EXERCISE DESCRIPTION
What lines in the listing include "computer"? Return a copy of each.

RECORD EXCERPTS
········

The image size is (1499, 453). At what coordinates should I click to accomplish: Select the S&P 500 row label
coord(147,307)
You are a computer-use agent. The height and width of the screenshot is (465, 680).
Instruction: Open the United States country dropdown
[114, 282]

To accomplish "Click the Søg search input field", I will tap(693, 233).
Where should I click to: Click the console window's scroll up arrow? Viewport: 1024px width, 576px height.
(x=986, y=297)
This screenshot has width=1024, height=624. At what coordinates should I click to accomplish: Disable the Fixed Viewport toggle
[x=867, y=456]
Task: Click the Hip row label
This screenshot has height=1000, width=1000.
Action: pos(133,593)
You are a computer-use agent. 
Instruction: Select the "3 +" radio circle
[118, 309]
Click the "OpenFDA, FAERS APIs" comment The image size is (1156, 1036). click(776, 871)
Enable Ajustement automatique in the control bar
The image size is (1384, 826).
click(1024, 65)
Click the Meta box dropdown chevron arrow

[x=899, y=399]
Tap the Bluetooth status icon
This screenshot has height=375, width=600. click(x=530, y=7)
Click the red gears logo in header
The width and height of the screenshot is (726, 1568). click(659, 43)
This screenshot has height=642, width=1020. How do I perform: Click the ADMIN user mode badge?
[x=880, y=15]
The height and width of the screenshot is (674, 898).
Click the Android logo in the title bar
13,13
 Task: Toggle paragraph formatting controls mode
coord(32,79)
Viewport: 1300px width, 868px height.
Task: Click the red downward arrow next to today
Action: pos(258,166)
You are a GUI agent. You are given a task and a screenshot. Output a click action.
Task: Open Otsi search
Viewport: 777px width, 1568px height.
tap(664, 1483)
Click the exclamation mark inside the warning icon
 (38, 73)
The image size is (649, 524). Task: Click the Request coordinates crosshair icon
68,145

········

YOUR SOLUTION
You are a computer-use agent. The height and width of the screenshot is (465, 680).
You are a computer-use agent. 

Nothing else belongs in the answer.